◆ **Texte fourni**

((

Quelle appréciation faites-vous de la mise en œuvre de ce programme ?

Nous avons une feuille de route précise qui nous a été assignée par notre Conseil d’Administration dirigé par le ministre, secrétaire général de la Présidence de la République, monsieur Abdourahmane Cissé conformément au traité du Compact. Nous sommes à pied d’œuvre afin de réaliser l’entièreté des activités prévues dans ce don. Comme tout projet, nous faisons face à nos difficultés que nous préférons aborder sous forme de défis et d’une recherche permanente de solutions. Je suis confiante dans nos capacités à relever tous les défis qui se poseront à nous dans le cadre de ce programme si important pour le développement de notre pays.

Y a-t-il des difficultés particulières que vous rencontrez dans l’exécution du programme ? Lesquelles ?

Oui nécessairement pour de tels projets, considérant la qualité d’ouvrages recherchée. Nous venons de démarrer les travaux dans la région de San Pedro par exemple. Les entreprises qui nous accompagnent à ce niveau doivent aussi se familiariser avec nos directives environnementales et sociales qui sont des standards de notre partenaire, le MCC. Ceci nécessite beaucoup de formations, donc beaucoup d’énergie pour que tout le monde comprenne bien tous les enjeux. Mais surtout ce qui est attendu en termes de qualité et standards dans ce programme. Nous pensons que nous allons dans la bonne direction parce que nos bases sont solides et que notre équipe MCA-Côte d’Ivoire est passionnée et engagée.

Quel a été l’impact de la crise sanitaire mondiale Covid-19 sur l’exécution du programme ?

))

◆ **Travail demandé**
Recopiez à l'identique le passage de l'entretien sur le programme du Compact qui va de « Quelle appréciation faites-vous » à « de notre pays. ».

◆ **Données fournies**
((

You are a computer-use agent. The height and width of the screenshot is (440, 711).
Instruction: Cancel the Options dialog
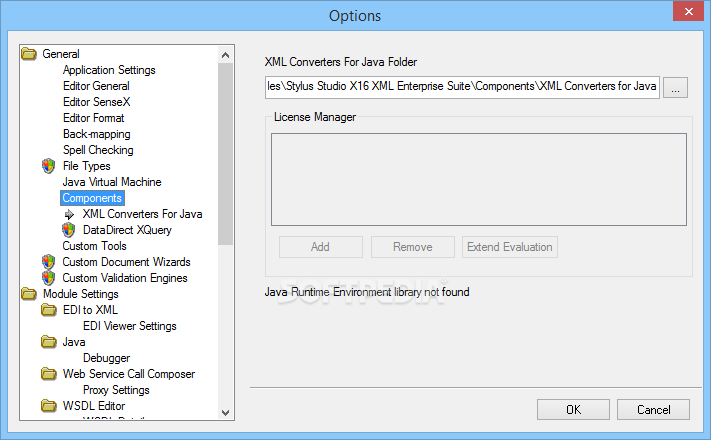(653, 410)
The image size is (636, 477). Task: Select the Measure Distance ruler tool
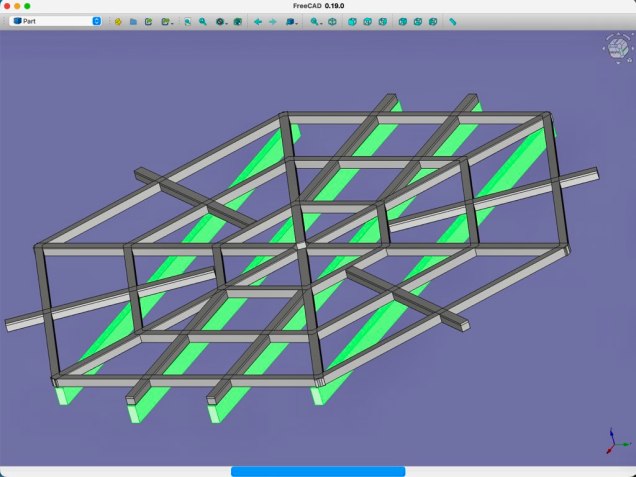point(453,21)
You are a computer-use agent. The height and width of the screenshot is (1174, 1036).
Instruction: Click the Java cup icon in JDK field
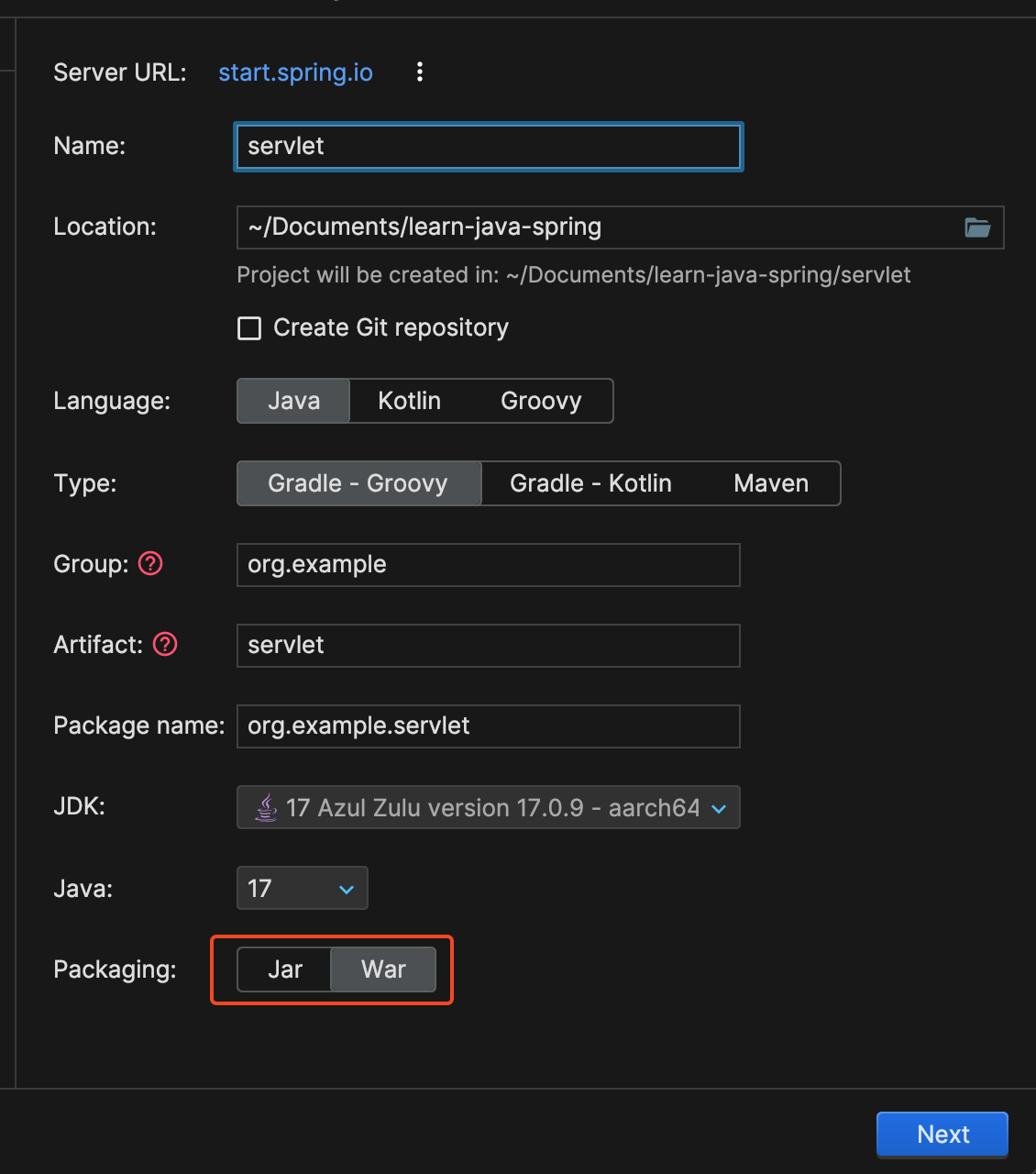coord(266,807)
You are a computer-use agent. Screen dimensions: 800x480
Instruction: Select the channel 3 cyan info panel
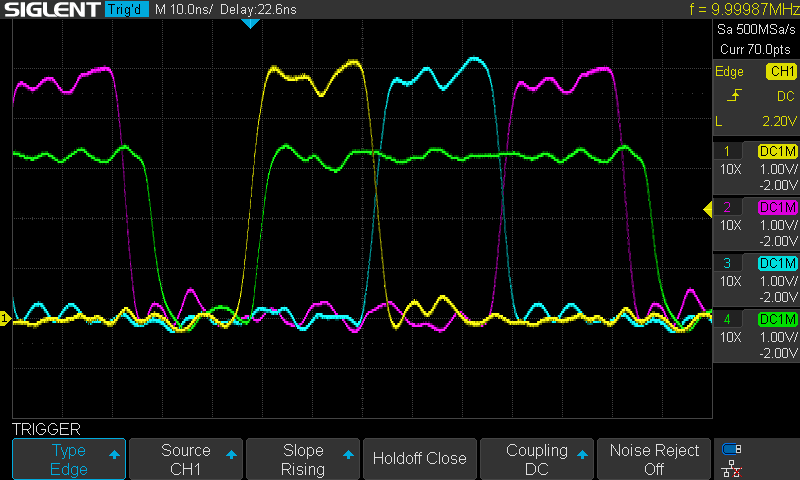click(755, 281)
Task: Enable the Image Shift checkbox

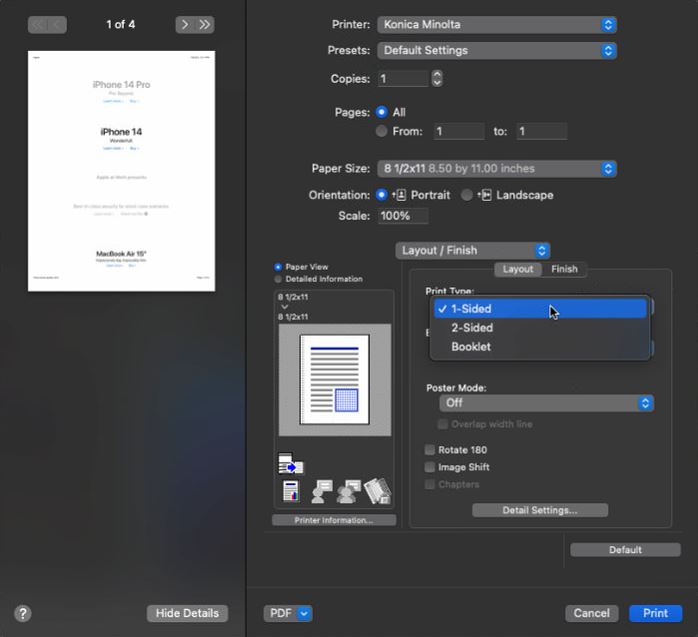Action: (x=430, y=467)
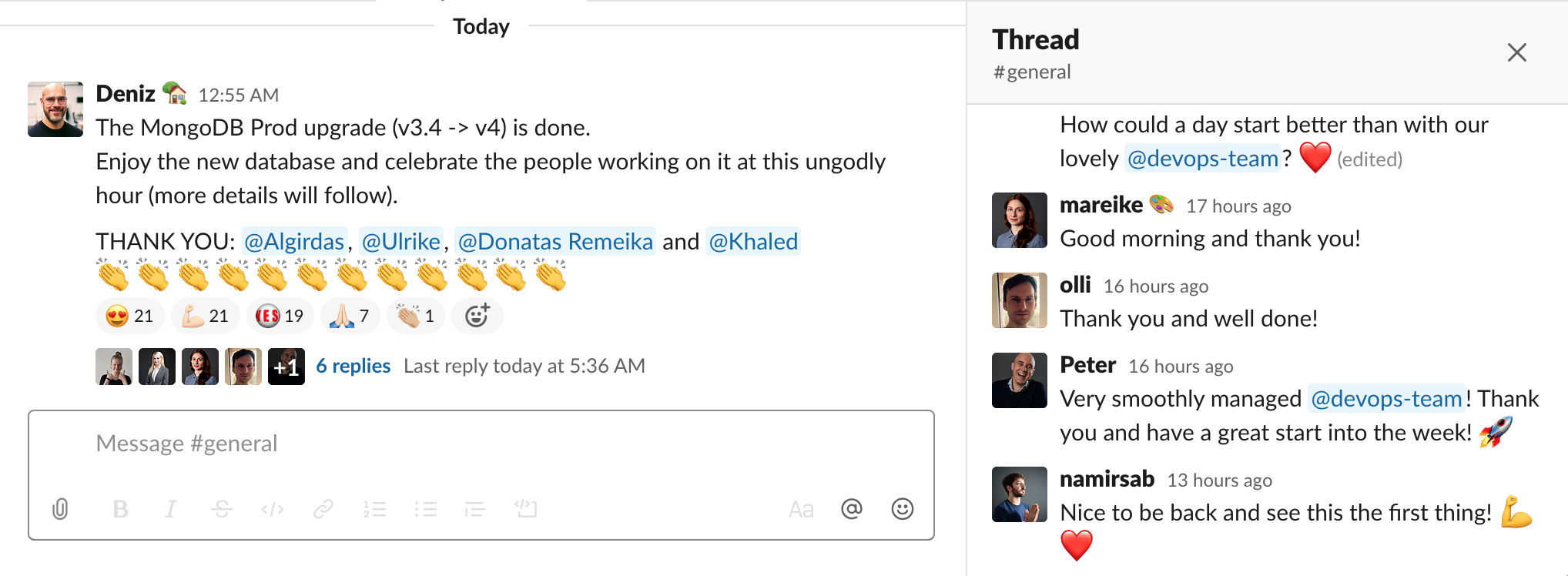Hide formatting toolbar with Aa button
The width and height of the screenshot is (1568, 576).
tap(801, 509)
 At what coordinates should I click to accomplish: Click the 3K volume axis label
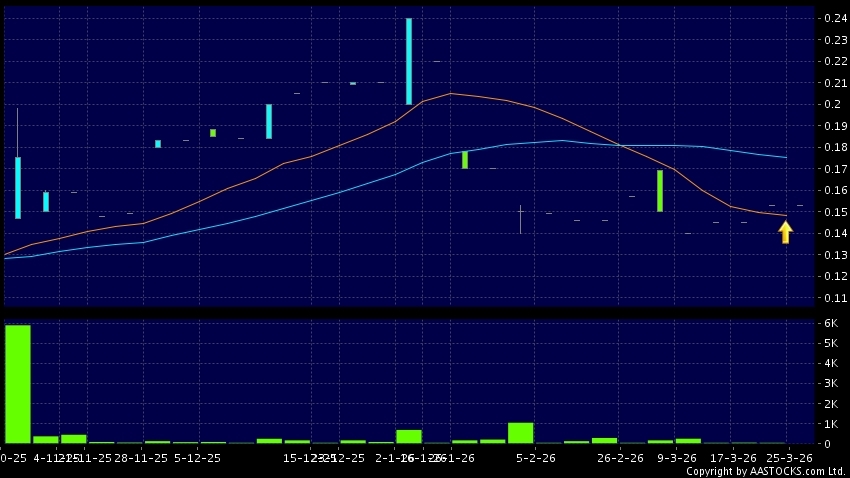click(830, 383)
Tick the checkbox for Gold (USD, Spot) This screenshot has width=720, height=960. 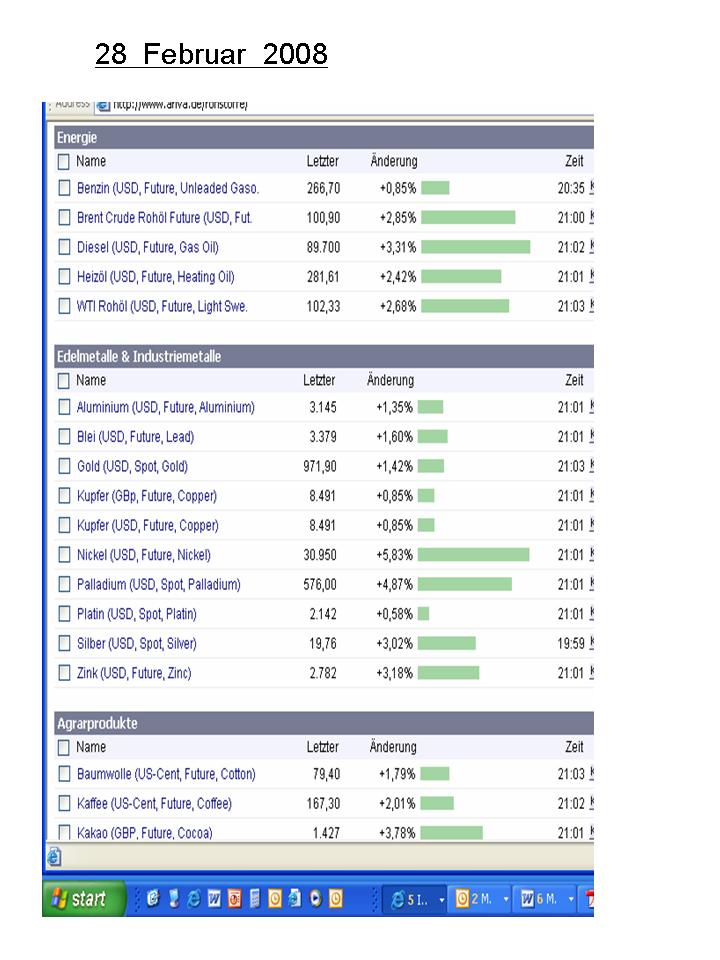[x=64, y=467]
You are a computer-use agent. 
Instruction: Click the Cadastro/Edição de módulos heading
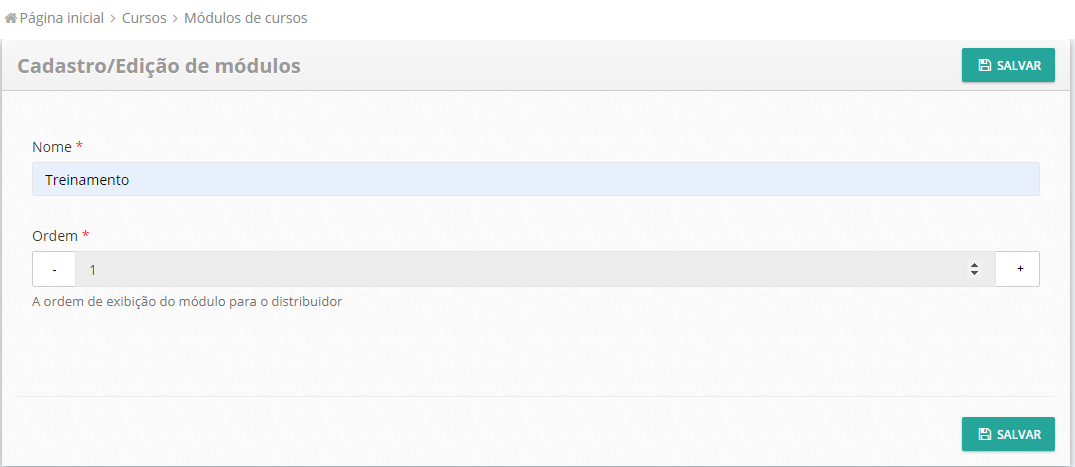(159, 66)
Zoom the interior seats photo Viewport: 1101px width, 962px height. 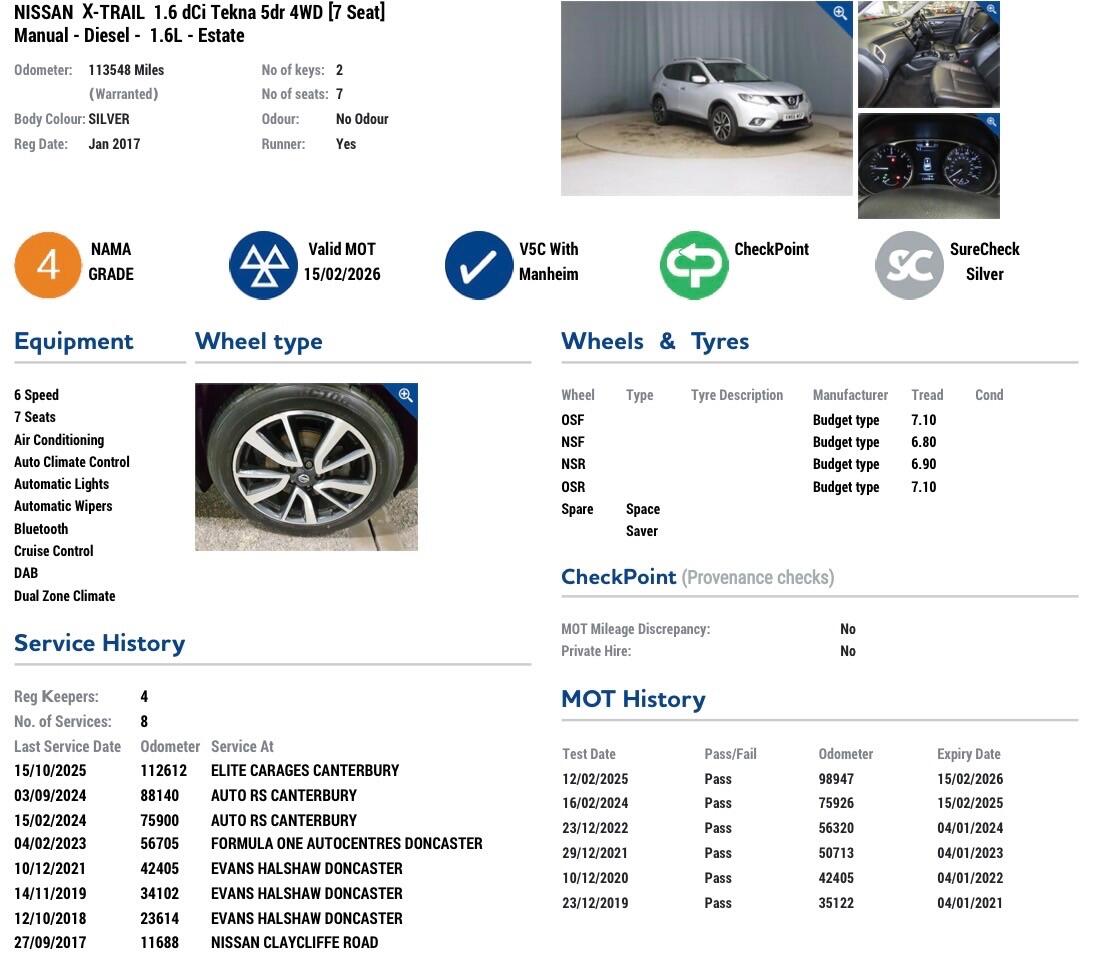coord(990,11)
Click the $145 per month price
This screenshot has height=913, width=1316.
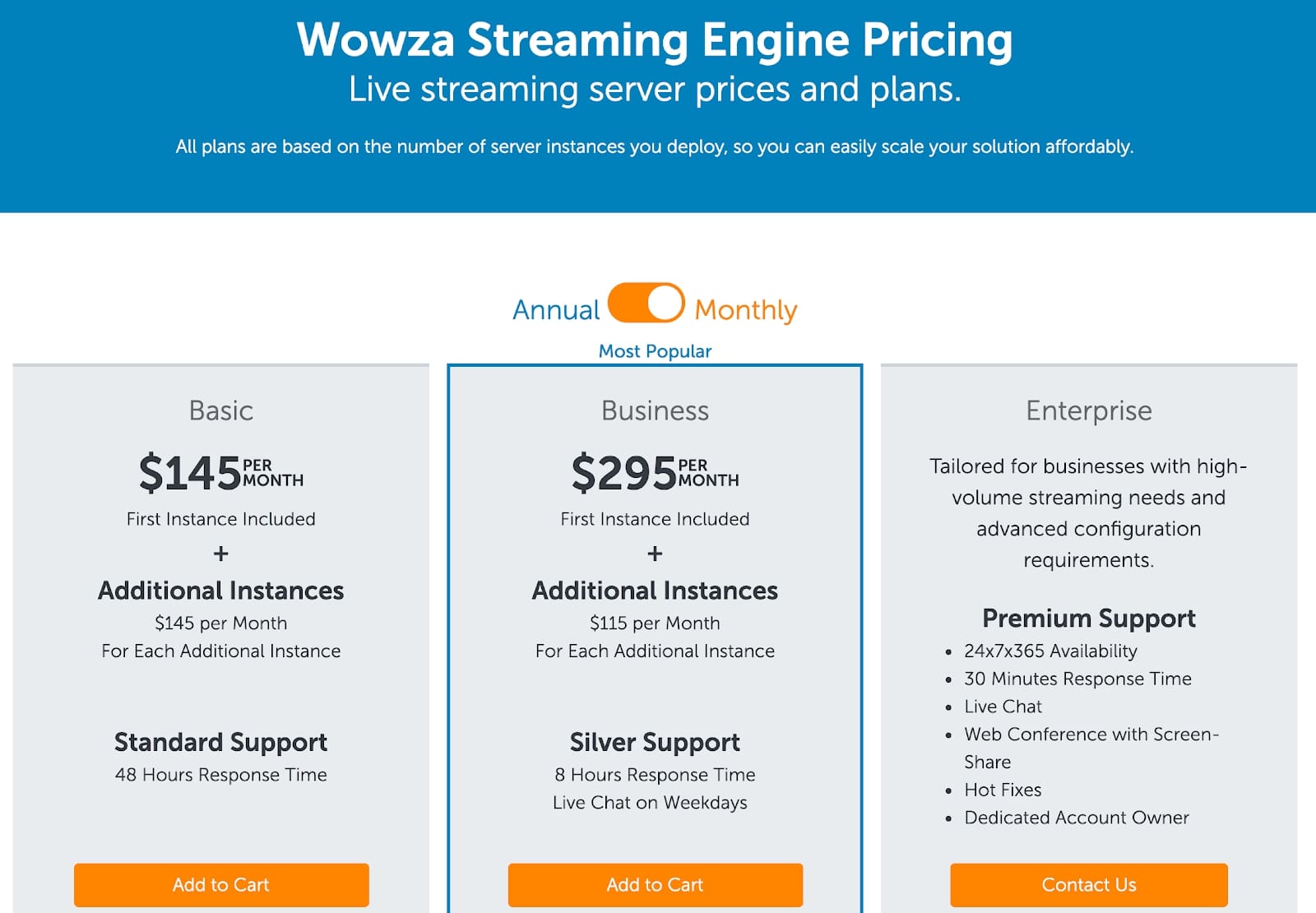[x=220, y=473]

))

◆ **Corrigé de l'exercice**
Quelle appréciation faites-vous de la mise en œuvre de ce programme ?

Nous avons une feuille de route précise qui nous a été assignée par notre Conseil d’Administration dirigé par le ministre, secrétaire général de la Présidence de la République, monsieur Abdourahmane Cissé conformément au traité du Compact. Nous sommes à pied d’œuvre afin de réaliser l’entièreté des activités prévues dans ce don. Comme tout projet, nous faisons face à nos difficultés que nous préférons aborder sous forme de défis et d’une recherche permanente de solutions. Je suis confiante dans nos capacités à relever tous les défis qui se poseront à nous dans le cadre de ce programme si important pour le développement de notre pays.